Hypocrisy in International Relations
Hypocrisy has a bad connotation, but it offers a useful middle course in the world of geopolitics; it once lubricated the engine of U.S. power.
Origin
This framework was developed by Pranay Kotasthane in the Matsyanyaaya section of Anticipating the Unintended, drawing on a Washington Post article by Henry Farrell and Martha Finnemore on the value of hypocrisy in US foreign policy.
What it says

In domestic politics, hypocrisy carries a moral charge because there is a moral reference point — a constitution, a legal code, a shared set of norms. In international relations, there is no such reference point. In a matsyanyaaya world, only power matters. And power determines whether other states even choose to call out a state’s hypocrisy.
The framework maps states on a 2x2 of power and hypocrisy:
| Low hypocrisy | High hypocrisy | |
|---|---|---|
| Low power | Sincere irritant — cries hoarse at the UN, changes nothing | Easily labelled a hypocrite (India’s position) |
| High power | Wastes moral capital; no reward for consistency | Hypocrisy goes unlabelled; can even universalise its own moral claims |
Great powers do not merely avoid the hypocrisy label. They actively seek to make their own moral claims universal so that their hypocritical acts get masked. The US attacked Iraq under the pretext of protecting democracy — a value it tried to universalise.
Artful hypocrisy requires the long-term cultivation of a reputation as a principled player. The US frequently failed to live up to its proclaimed ideals, but the gap between rhetoric and action was skillfully managed. As Farell and Finnemore note: “A world where the United States abandoned all ideals and values would be cowardly and vicious. On the other hand, a world where words and deeds always and transparently matched each other would be unworkable and probably dangerous.”
Applied
For India, the framework is liberating. India is often accused of hypocrisy — on non-alignment, on democracy promotion, on climate commitments. The framework says: in international relations, there are no rewards for being a non-hypocrite. The charge sticks because India is relatively weak, not because it is uniquely inconsistent.

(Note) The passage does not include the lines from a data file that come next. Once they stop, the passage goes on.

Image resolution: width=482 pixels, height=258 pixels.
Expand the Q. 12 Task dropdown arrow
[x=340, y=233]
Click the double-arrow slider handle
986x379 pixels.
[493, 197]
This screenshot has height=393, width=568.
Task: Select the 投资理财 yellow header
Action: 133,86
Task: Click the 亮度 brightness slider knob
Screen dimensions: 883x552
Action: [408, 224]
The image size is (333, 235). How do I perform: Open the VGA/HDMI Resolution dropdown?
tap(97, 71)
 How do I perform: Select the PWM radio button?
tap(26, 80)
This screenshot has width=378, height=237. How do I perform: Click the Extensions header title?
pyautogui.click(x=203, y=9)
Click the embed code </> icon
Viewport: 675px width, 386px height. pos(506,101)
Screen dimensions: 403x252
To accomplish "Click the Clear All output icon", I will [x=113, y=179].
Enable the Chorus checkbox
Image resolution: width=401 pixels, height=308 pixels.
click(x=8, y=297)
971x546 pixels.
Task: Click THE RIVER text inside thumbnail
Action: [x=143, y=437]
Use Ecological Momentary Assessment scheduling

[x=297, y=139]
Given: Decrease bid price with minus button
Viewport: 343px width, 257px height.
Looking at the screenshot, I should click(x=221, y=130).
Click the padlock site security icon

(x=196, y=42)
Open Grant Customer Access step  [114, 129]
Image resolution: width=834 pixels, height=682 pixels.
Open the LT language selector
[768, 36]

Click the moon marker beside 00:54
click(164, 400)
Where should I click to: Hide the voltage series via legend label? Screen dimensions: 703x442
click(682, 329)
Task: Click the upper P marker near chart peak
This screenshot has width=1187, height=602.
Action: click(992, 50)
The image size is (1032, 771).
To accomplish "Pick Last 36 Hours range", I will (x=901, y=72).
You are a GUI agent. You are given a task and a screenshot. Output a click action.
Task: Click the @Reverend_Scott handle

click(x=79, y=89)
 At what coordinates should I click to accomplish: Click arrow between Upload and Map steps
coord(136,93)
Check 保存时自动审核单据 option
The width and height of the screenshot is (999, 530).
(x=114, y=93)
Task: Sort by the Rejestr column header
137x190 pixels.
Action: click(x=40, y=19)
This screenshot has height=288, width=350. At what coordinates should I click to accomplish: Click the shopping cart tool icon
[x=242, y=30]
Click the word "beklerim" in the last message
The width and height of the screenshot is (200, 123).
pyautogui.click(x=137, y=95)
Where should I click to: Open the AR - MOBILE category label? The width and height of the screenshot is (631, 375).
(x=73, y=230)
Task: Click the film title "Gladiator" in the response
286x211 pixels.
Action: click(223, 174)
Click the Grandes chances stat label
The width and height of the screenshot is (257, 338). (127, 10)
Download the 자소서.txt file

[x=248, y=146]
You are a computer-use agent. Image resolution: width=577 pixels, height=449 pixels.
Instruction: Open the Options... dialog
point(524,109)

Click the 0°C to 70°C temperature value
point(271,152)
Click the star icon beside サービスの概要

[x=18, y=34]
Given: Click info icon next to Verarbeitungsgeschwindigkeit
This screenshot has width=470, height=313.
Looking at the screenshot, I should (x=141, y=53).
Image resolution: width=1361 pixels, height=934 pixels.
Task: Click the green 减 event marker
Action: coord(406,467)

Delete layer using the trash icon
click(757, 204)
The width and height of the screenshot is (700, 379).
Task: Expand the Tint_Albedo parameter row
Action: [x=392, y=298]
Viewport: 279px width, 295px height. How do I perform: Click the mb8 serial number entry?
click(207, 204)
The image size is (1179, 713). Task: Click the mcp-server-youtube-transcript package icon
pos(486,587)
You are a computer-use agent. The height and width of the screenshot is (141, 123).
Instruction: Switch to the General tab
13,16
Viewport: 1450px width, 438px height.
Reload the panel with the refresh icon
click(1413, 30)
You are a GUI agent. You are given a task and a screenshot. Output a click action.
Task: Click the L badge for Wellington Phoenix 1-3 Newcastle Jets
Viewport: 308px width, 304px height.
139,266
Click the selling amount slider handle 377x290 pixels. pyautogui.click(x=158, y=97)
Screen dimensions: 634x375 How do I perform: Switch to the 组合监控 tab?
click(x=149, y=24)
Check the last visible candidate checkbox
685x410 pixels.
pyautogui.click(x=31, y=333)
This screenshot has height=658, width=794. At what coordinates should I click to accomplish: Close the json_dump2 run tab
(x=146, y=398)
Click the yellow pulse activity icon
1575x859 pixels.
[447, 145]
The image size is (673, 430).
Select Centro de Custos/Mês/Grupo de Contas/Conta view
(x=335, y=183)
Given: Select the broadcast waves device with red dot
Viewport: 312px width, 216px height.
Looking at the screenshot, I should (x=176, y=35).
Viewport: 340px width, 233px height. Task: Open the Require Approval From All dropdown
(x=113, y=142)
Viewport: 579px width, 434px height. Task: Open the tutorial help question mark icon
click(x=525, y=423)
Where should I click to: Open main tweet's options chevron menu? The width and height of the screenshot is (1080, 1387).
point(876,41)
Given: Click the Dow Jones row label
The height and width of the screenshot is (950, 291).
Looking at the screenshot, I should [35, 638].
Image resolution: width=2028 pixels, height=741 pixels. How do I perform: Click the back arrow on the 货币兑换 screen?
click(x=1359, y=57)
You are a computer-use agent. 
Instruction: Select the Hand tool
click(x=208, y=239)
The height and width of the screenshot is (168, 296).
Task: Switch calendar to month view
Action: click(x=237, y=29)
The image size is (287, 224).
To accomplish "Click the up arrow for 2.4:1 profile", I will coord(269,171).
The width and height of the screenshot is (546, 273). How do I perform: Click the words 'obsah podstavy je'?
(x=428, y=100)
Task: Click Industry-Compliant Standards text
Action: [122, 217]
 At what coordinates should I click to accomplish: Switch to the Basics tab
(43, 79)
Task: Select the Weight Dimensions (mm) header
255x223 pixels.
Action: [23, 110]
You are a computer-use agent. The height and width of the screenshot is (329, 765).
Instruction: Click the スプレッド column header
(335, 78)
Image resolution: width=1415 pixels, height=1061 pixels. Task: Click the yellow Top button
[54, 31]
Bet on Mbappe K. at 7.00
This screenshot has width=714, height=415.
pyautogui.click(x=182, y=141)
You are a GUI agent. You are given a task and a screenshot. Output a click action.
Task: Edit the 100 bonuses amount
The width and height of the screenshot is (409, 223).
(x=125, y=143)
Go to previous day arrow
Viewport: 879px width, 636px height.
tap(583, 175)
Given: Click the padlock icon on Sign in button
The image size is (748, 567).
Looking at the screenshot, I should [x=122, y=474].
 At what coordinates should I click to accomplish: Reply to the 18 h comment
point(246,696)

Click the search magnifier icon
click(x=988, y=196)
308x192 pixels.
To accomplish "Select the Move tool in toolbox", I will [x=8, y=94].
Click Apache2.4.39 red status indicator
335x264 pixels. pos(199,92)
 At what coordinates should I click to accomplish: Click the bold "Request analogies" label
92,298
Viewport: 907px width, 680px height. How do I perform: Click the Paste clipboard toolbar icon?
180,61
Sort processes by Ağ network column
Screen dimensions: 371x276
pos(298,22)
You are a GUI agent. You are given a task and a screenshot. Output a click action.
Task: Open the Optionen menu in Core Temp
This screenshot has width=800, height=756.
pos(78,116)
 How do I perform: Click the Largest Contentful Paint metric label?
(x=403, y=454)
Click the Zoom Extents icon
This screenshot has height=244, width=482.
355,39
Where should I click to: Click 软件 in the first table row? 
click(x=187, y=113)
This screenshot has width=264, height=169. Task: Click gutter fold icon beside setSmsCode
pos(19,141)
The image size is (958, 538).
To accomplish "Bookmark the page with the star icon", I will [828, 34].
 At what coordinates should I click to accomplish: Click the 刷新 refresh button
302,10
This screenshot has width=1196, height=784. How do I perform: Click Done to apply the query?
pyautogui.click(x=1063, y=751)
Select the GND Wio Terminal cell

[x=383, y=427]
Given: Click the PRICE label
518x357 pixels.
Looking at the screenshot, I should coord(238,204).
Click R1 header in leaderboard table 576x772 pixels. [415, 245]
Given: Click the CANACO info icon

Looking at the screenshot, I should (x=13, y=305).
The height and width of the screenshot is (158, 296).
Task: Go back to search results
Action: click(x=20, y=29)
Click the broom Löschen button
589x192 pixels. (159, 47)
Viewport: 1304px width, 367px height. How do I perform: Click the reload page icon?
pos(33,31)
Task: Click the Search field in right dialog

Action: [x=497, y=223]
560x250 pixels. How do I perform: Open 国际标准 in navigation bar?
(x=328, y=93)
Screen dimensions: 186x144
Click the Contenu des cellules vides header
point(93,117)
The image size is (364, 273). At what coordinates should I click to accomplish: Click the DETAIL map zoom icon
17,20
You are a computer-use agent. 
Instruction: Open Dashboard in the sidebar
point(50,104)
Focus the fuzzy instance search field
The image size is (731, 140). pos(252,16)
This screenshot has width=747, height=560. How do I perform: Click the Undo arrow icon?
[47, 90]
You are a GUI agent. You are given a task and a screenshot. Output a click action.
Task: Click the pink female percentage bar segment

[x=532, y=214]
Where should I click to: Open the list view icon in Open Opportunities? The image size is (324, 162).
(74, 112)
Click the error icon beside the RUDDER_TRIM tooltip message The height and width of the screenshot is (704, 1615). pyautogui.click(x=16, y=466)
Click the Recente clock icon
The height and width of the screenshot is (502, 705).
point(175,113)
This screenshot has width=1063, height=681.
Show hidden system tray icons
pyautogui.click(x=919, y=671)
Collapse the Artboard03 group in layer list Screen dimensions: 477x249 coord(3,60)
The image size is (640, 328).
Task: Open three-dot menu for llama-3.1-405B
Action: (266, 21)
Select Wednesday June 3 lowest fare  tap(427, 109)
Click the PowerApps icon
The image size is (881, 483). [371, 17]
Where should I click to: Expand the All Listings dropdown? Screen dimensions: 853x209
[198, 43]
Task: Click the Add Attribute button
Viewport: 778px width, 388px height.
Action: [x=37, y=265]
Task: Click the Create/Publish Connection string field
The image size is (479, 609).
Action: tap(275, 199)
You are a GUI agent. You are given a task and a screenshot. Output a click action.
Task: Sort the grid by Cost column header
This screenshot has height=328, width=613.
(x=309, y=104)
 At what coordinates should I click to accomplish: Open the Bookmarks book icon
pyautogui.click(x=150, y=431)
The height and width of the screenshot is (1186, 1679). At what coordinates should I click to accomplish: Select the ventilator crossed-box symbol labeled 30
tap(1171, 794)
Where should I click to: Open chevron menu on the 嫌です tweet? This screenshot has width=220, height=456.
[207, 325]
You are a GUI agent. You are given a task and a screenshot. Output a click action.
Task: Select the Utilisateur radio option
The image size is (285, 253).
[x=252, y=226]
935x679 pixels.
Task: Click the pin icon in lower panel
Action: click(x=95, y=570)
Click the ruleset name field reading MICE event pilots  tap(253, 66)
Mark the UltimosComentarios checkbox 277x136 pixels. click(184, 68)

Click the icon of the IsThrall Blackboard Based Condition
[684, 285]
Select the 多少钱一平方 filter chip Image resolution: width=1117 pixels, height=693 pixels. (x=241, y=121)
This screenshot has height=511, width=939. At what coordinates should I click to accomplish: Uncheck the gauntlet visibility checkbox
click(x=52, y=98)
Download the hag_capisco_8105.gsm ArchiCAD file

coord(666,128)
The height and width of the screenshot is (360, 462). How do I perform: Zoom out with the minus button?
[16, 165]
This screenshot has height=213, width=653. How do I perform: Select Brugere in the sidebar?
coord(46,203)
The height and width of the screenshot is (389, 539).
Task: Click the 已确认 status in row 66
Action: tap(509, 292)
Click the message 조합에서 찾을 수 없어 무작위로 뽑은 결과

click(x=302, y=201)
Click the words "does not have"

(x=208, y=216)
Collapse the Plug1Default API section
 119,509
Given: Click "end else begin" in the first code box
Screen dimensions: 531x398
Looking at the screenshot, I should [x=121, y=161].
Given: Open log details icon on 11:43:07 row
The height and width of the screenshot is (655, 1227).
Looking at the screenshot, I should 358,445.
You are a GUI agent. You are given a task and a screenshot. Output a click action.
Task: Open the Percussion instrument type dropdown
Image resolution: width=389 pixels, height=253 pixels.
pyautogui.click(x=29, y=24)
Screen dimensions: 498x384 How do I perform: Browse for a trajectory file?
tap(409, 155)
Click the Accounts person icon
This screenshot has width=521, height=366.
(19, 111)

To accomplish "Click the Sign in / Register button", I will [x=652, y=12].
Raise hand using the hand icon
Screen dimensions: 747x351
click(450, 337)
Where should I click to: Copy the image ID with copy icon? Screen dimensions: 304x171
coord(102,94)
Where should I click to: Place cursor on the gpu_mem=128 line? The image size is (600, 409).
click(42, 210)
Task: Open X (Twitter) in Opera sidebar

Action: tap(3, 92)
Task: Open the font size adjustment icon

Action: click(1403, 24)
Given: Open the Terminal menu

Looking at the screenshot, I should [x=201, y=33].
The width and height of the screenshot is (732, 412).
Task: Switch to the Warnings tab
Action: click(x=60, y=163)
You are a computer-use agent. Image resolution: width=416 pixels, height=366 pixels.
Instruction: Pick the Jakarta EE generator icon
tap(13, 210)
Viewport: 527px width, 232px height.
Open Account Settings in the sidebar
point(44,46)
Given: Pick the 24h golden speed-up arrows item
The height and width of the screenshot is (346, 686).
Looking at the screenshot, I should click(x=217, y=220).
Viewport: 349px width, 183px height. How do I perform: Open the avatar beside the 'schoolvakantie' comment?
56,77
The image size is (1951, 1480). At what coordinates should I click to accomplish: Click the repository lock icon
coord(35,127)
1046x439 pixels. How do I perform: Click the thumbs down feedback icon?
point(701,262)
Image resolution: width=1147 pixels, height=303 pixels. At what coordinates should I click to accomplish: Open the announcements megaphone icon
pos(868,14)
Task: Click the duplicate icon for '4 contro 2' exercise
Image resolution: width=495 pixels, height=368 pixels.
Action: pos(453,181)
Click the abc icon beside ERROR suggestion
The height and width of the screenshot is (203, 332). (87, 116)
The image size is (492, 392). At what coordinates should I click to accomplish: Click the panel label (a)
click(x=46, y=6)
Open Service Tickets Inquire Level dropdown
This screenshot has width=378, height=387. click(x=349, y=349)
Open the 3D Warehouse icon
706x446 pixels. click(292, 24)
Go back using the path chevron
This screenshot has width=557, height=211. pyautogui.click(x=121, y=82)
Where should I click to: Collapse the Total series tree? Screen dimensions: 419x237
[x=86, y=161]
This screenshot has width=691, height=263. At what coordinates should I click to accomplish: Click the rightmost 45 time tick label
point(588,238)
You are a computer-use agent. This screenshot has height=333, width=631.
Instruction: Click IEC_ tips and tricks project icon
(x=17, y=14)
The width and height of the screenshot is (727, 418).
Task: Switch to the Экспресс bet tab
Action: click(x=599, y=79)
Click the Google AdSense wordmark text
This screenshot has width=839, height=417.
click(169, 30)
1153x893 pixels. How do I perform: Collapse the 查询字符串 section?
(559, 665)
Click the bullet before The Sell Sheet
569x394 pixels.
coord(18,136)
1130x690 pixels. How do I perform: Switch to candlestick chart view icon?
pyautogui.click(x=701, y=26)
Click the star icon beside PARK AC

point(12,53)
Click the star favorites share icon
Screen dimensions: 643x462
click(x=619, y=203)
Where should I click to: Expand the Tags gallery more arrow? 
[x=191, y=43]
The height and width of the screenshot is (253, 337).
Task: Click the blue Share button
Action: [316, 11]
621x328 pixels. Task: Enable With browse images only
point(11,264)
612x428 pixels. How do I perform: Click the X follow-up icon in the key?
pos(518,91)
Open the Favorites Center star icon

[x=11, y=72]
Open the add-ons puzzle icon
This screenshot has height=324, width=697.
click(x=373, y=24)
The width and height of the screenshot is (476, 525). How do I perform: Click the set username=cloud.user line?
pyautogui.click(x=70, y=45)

The strategic implication is not to become more hypocritical, but to stop being defensive about the charge. Invest in power; the rest follows.
When it falls short
The framework is ruthlessly realist. It understates the long-term costs of hypocrisy in a world where information flows globally and domestic publics hold governments accountable for foreign policy consistency. It also does not explain why some weak states (Nordic countries) maintain high moral standing that translates into diplomatic influence.